- Written problem
Switch every "dropdown" in the material below to "drop-down menu", and write out the material again with nothing else changed.

- Dataset extract
####################

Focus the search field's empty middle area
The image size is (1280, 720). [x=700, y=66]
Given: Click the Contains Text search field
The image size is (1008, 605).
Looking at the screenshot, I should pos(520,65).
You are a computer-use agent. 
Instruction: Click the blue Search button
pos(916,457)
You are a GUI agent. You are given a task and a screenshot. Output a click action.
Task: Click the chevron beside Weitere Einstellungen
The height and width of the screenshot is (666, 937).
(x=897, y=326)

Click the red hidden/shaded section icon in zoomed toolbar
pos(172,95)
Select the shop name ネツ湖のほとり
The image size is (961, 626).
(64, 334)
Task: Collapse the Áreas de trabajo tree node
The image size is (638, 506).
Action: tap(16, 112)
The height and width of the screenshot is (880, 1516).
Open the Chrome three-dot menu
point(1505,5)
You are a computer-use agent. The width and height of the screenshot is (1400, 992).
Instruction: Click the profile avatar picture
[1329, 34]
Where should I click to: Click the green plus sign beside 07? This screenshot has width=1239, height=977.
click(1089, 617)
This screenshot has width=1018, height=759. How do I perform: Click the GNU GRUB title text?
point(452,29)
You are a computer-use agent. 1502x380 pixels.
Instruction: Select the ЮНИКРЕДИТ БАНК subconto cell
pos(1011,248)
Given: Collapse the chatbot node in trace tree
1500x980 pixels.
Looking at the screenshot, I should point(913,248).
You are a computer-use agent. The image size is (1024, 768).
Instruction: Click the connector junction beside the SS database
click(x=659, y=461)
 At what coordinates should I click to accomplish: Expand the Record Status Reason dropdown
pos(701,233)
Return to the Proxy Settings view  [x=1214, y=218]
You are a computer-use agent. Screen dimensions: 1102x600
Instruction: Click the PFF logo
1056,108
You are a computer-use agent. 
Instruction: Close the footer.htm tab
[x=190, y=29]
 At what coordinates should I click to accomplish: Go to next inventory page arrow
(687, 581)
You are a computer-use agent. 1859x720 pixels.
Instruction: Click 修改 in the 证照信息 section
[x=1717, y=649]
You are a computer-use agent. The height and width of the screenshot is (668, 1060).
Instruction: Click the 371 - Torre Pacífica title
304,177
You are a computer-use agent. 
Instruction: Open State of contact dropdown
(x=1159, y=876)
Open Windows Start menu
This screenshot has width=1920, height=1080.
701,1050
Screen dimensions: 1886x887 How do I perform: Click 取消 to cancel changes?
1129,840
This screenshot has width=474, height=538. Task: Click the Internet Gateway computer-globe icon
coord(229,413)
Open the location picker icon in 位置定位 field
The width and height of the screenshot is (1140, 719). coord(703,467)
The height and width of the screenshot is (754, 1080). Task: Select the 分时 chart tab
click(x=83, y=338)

####################

- Reply
Focus the search field's empty middle area
The image size is (1280, 720). [x=700, y=66]
Given: Click the Contains Text search field
The image size is (1008, 605).
Looking at the screenshot, I should pos(520,65).
You are a computer-use agent. 
Instruction: Click the blue Search button
pos(916,457)
You are a GUI agent. You are given a task and a screenshot. Output a click action.
Task: Click the chevron beside Weitere Einstellungen
The height and width of the screenshot is (666, 937).
(x=897, y=326)

Click the red hidden/shaded section icon in zoomed toolbar
pos(172,95)
Select the shop name ネツ湖のほとり
The image size is (961, 626).
(64, 334)
Task: Collapse the Áreas de trabajo tree node
The image size is (638, 506).
Action: tap(16, 112)
The height and width of the screenshot is (880, 1516).
Open the Chrome three-dot menu
point(1505,5)
You are a computer-use agent. The width and height of the screenshot is (1400, 992).
Instruction: Click the profile avatar picture
[1329, 34]
Where should I click to: Click the green plus sign beside 07? This screenshot has width=1239, height=977.
click(1089, 617)
This screenshot has width=1018, height=759. How do I perform: Click the GNU GRUB title text?
point(452,29)
You are a computer-use agent. 1502x380 pixels.
Instruction: Select the ЮНИКРЕДИТ БАНК subconto cell
pos(1011,248)
Given: Collapse the chatbot node in trace tree
1500x980 pixels.
Looking at the screenshot, I should point(913,248).
You are a computer-use agent. The image size is (1024, 768).
Instruction: Click the connector junction beside the SS database
click(x=659, y=461)
 At what coordinates should I click to accomplish: Expand the Record Status Reason drop-down menu
pos(701,233)
Return to the Proxy Settings view  [x=1214, y=218]
You are a computer-use agent. Screen dimensions: 1102x600
Instruction: Click the PFF logo
1056,108
You are a computer-use agent. 
Instruction: Close the footer.htm tab
[x=190, y=29]
 At what coordinates should I click to accomplish: Go to next inventory page arrow
(687, 581)
You are a computer-use agent. 1859x720 pixels.
Instruction: Click 修改 in the 证照信息 section
[x=1717, y=649]
You are a computer-use agent. The height and width of the screenshot is (668, 1060).
Instruction: Click the 371 - Torre Pacífica title
304,177
You are a computer-use agent. 
Instruction: Open State of contact drop-down menu
(x=1159, y=876)
Open Windows Start menu
This screenshot has width=1920, height=1080.
701,1050
Screen dimensions: 1886x887 How do I perform: Click 取消 to cancel changes?
1129,840
This screenshot has width=474, height=538. Task: Click the Internet Gateway computer-globe icon
coord(229,413)
Open the location picker icon in 位置定位 field
The width and height of the screenshot is (1140, 719). coord(703,467)
The height and width of the screenshot is (754, 1080). Task: Select the 分时 chart tab
click(x=83, y=338)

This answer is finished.